Pixel coordinate grounding data
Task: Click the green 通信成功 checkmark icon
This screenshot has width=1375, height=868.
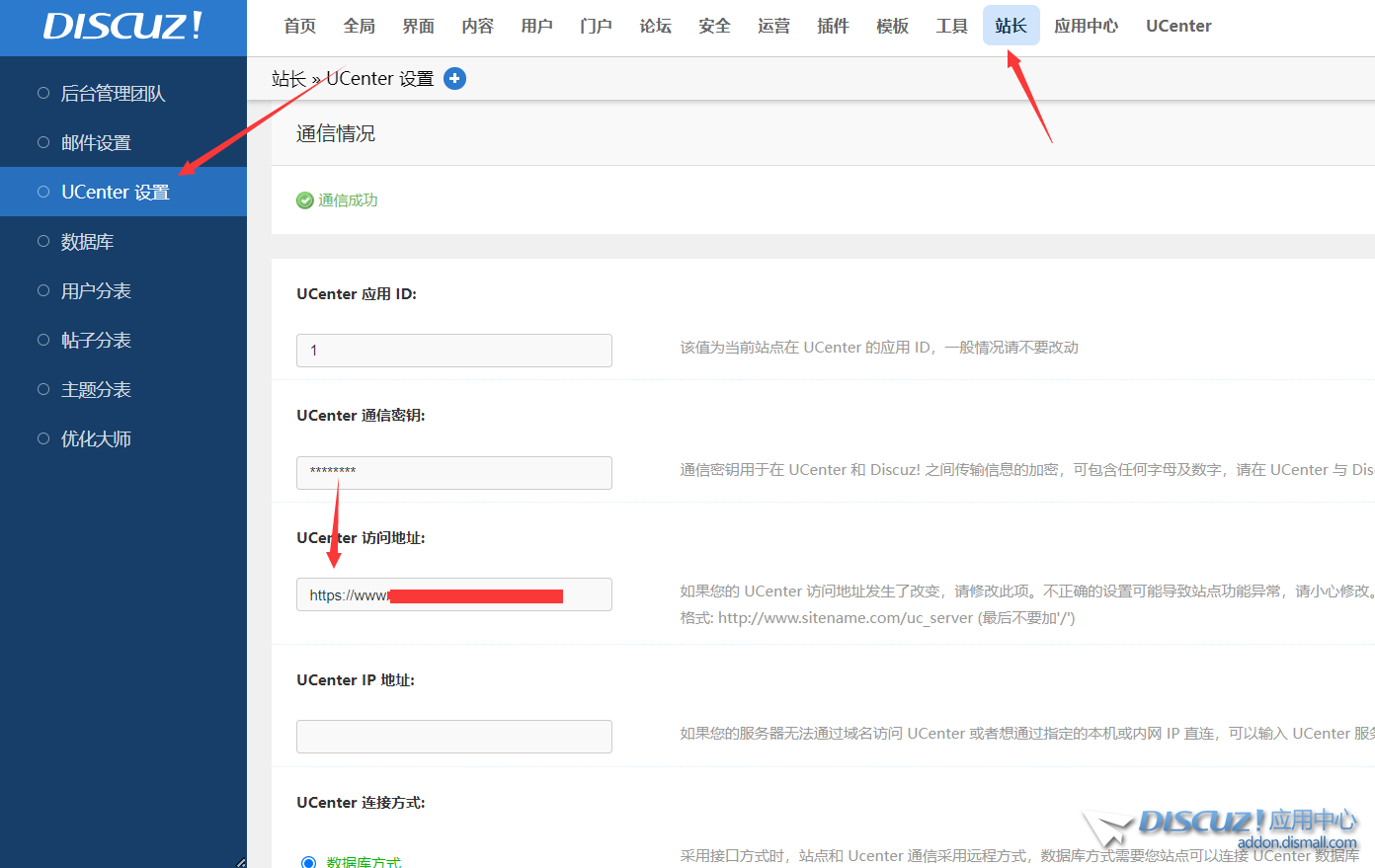Action: [305, 200]
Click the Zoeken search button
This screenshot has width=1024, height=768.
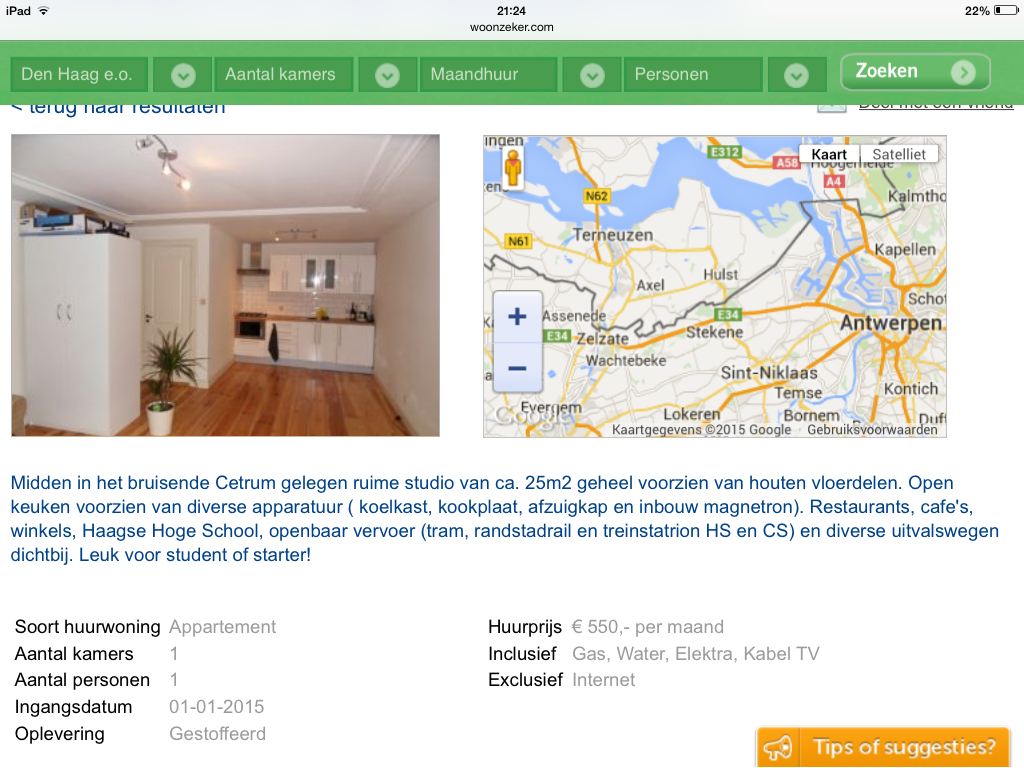(x=915, y=72)
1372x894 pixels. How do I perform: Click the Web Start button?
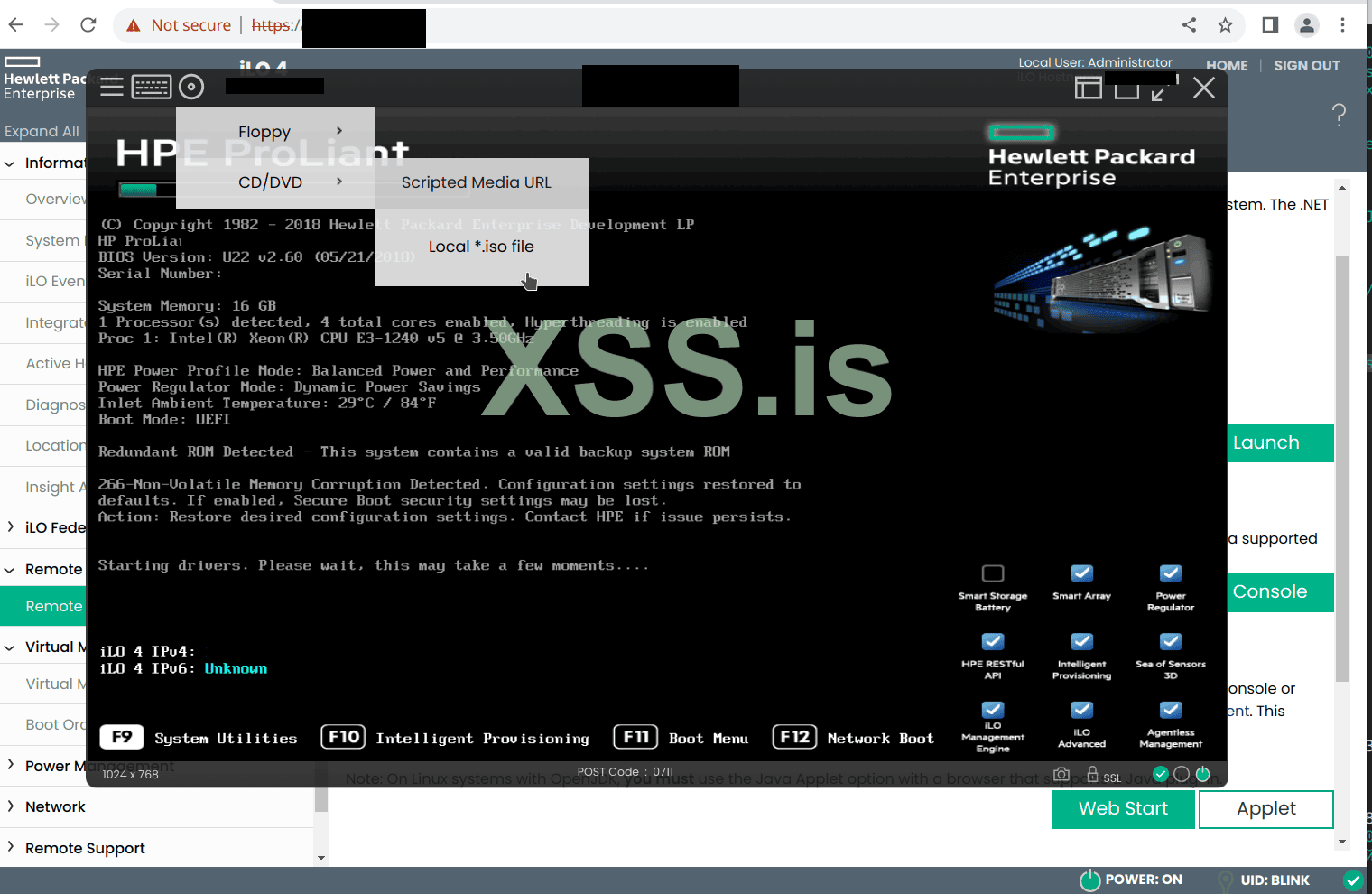[1123, 808]
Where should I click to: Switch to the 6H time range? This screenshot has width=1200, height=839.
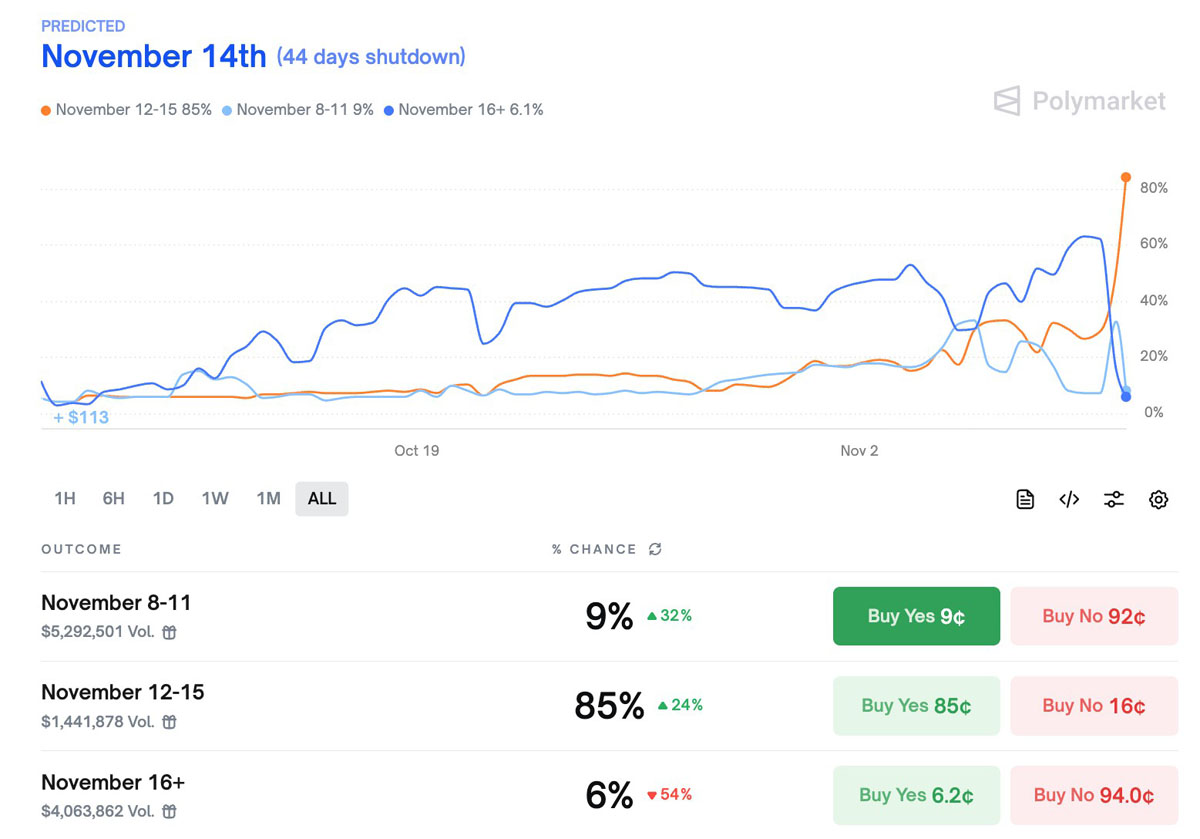click(114, 498)
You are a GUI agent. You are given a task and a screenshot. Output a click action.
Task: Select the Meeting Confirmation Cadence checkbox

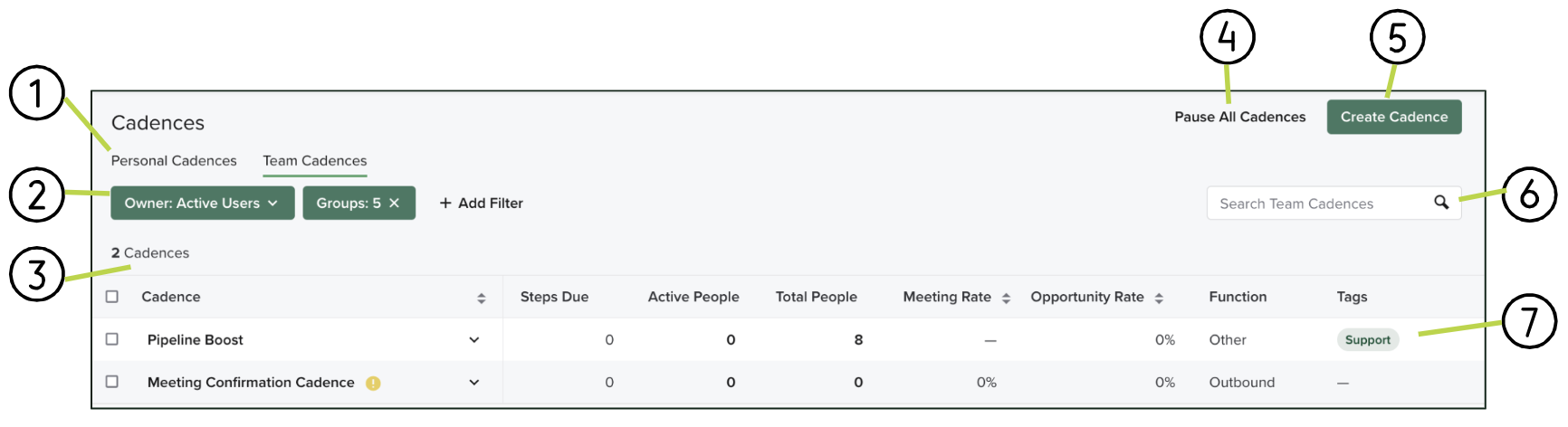[112, 382]
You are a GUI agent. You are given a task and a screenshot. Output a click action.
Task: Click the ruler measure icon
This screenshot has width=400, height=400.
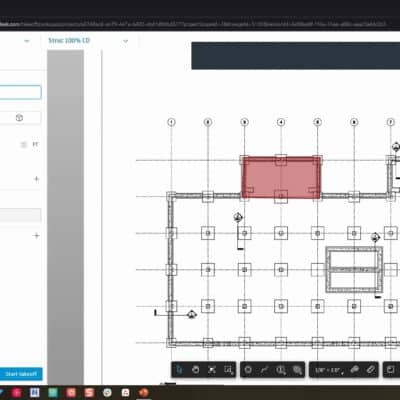click(355, 370)
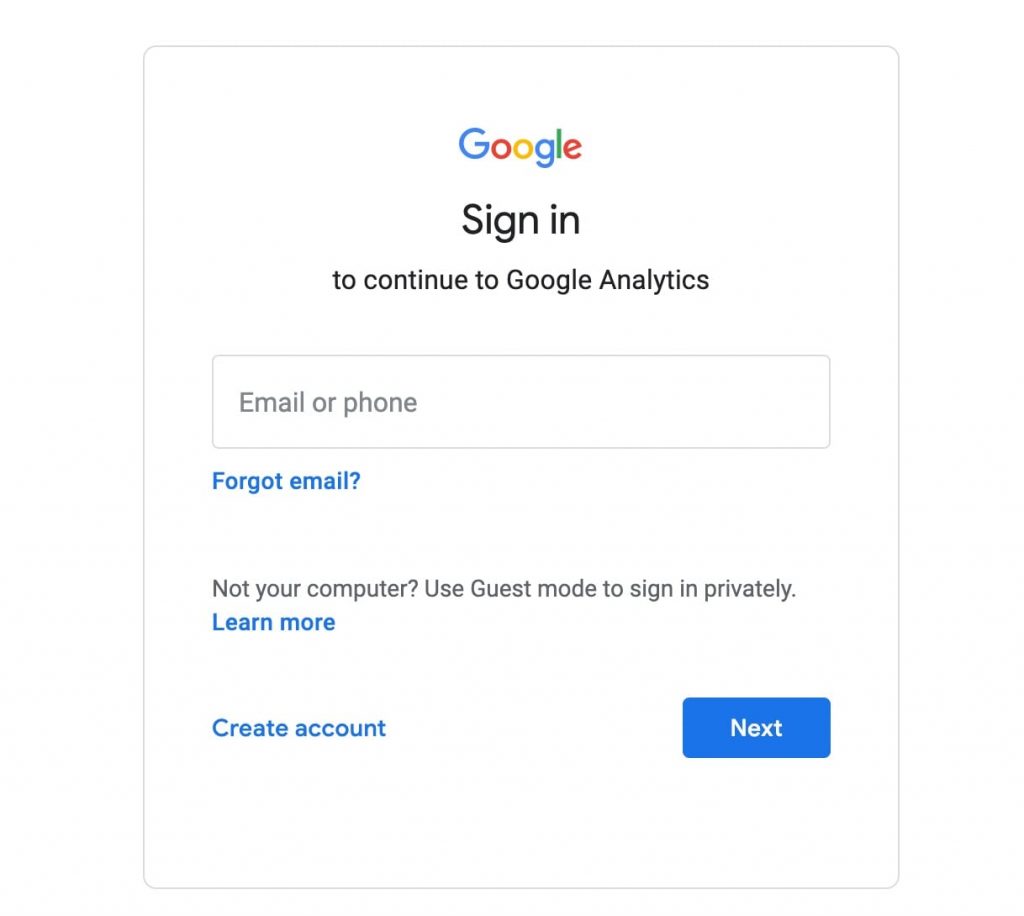Select the Email or phone input field
The image size is (1024, 916).
point(520,401)
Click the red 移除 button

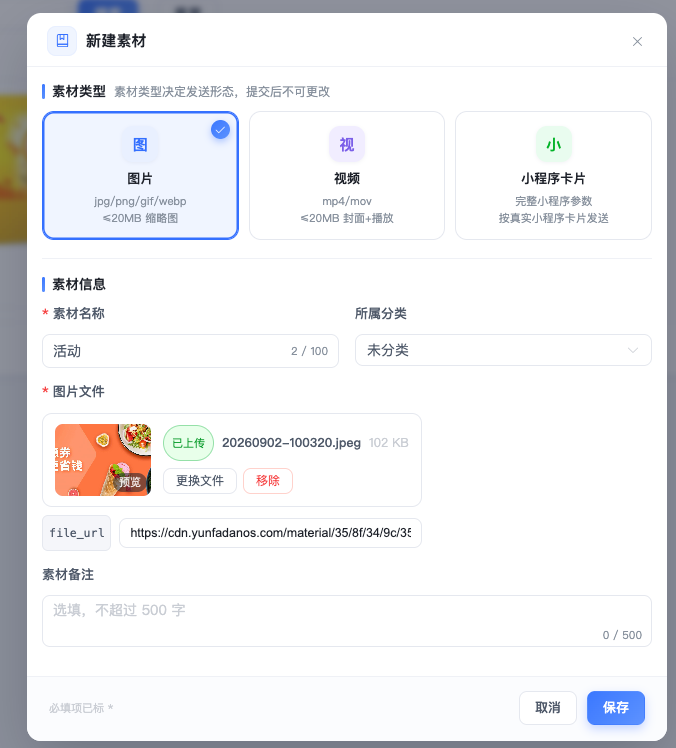[268, 481]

**Assignment:** Each entry above should be printed again word for word, with any picture dropped.

**Written response:**
Task: Click the green 通信成功 checkmark icon
This screenshot has width=1375, height=868.
Action: [305, 200]
Click the Zoeken search button
This screenshot has width=1024, height=768.
(x=915, y=72)
1372x894 pixels. How do I perform: Click the Web Start button?
[1123, 808]
Where should I click to: Switch to the 6H time range? This screenshot has width=1200, height=839.
click(114, 498)
You are a GUI agent. You are given a task and a screenshot. Output a click action.
Task: Select the Meeting Confirmation Cadence checkbox

[112, 382]
You are a GUI agent. You are given a task and a screenshot. Output a click action.
Task: Click the ruler measure icon
This screenshot has width=400, height=400.
click(355, 370)
Select the Email or phone input field
The image size is (1024, 916).
point(520,401)
Click the red 移除 button

[268, 481]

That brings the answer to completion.